= How to complete this task =
While copying the entries exactly, leave out each picture they contain.

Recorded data
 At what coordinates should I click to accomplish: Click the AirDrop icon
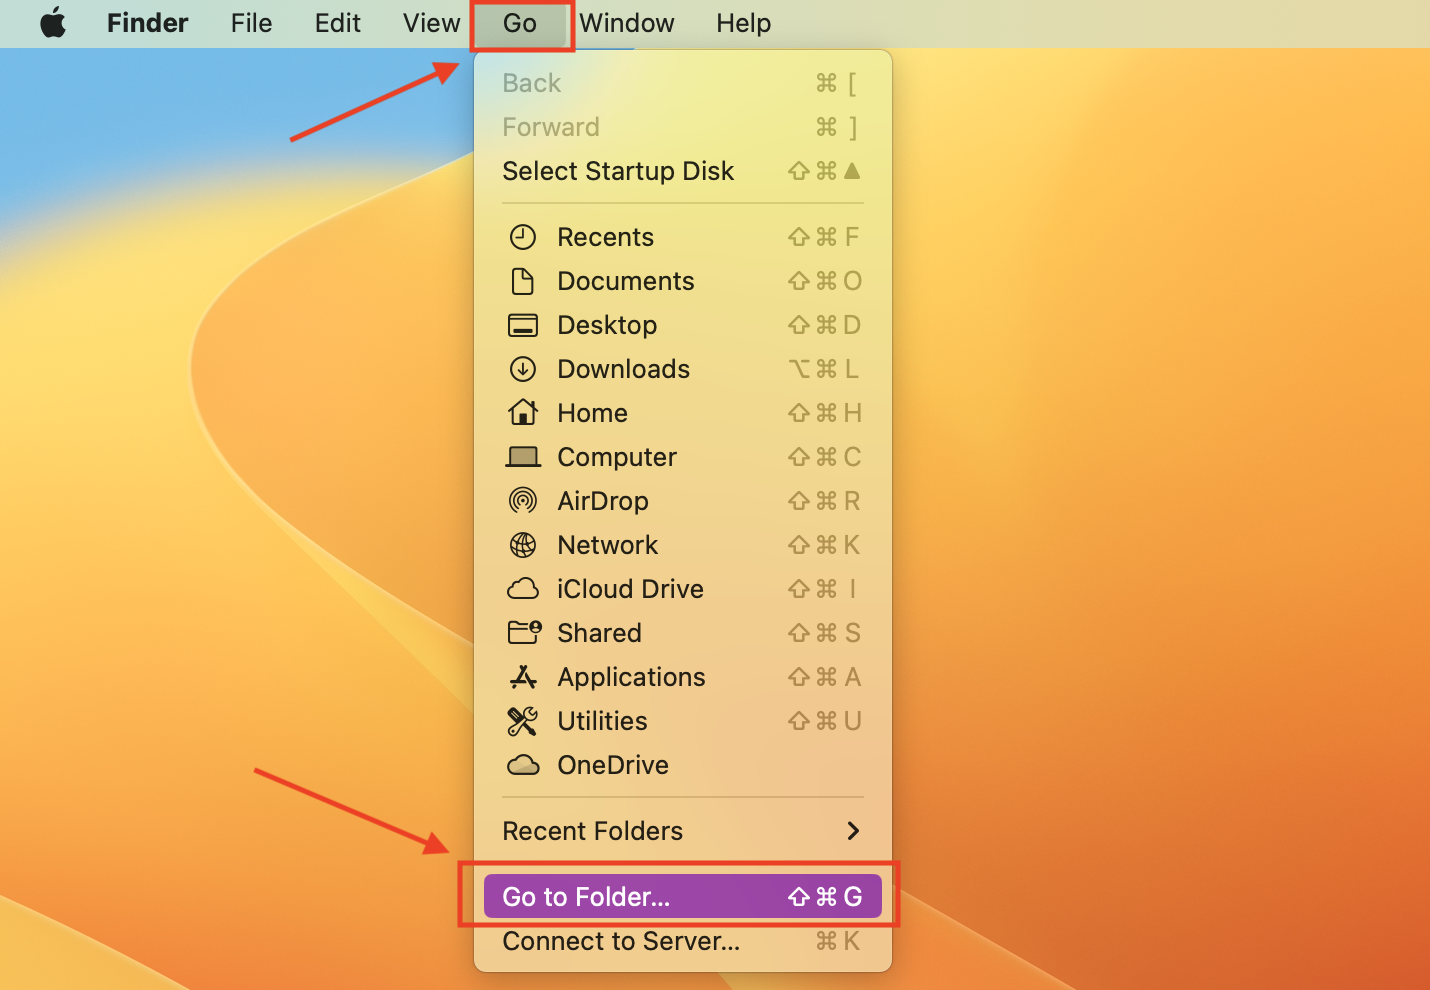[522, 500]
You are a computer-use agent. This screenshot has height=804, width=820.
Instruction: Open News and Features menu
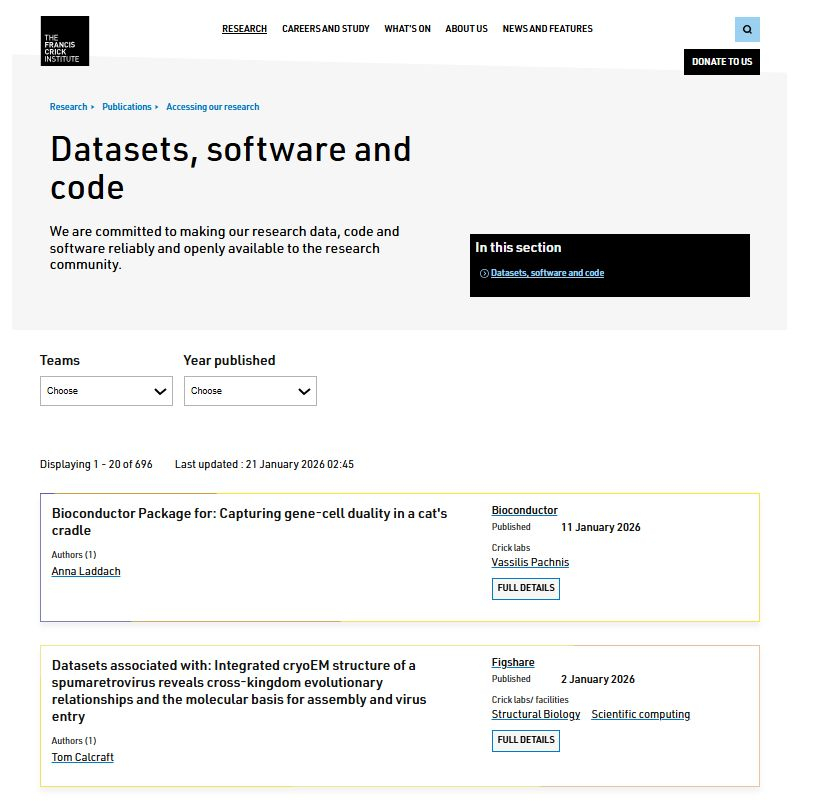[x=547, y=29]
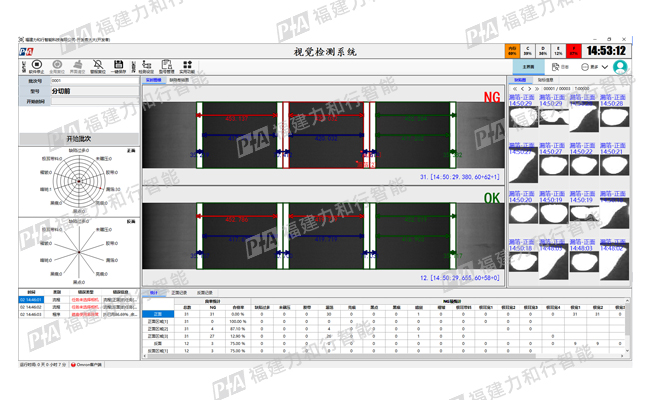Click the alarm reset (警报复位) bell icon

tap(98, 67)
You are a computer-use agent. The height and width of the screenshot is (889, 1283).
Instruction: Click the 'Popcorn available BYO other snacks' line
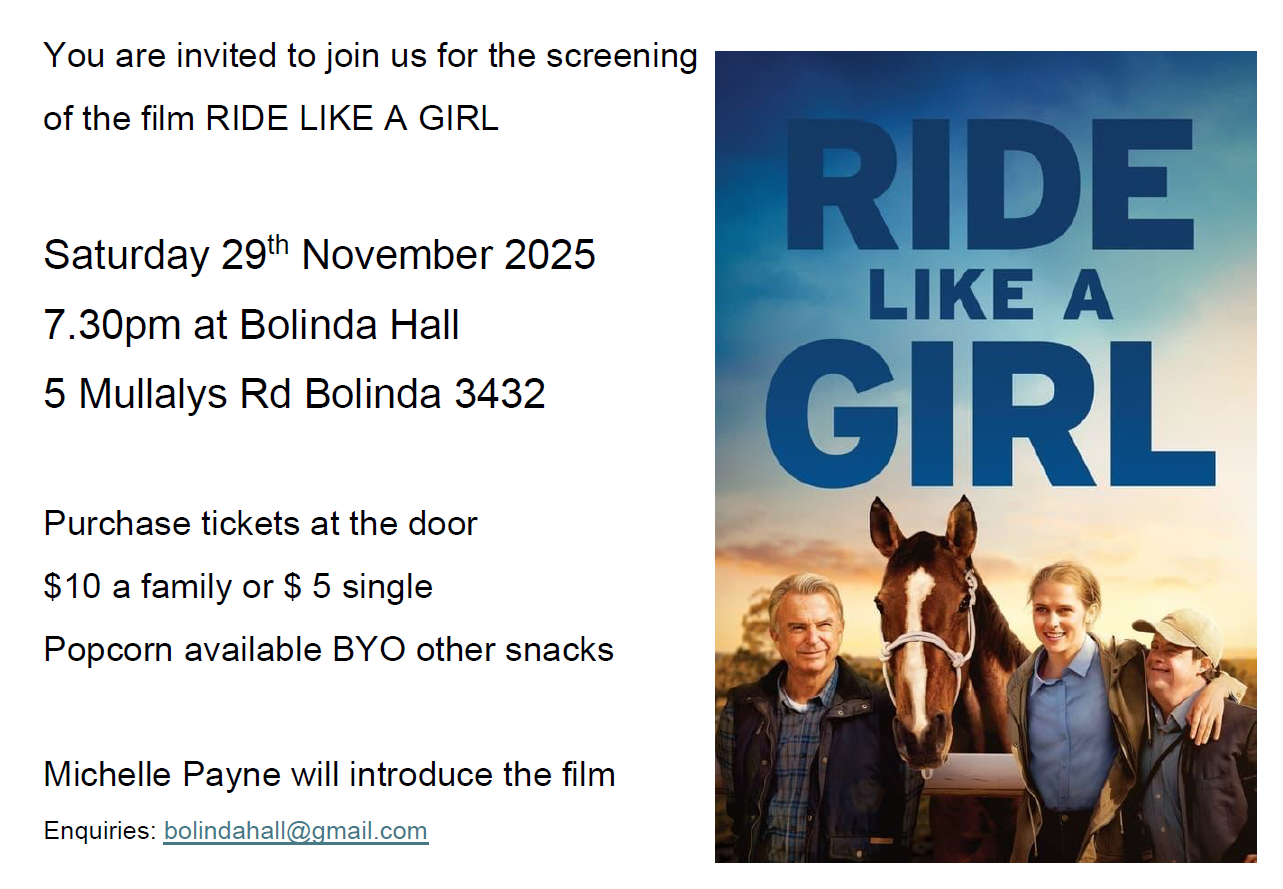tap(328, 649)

= Output of the exercise =
 At what coordinates should I click to accomplish: Click the AirDrop icon
[522, 500]
You are a computer-use agent. This screenshot has height=804, width=820.
Instruction: Open News and Features menu
[x=547, y=29]
Click the alarm reset (警报复位) bell icon

tap(98, 67)
You are a computer-use agent. The height and width of the screenshot is (889, 1283).
Instruction: Click the 'Popcorn available BYO other snacks' line
tap(328, 649)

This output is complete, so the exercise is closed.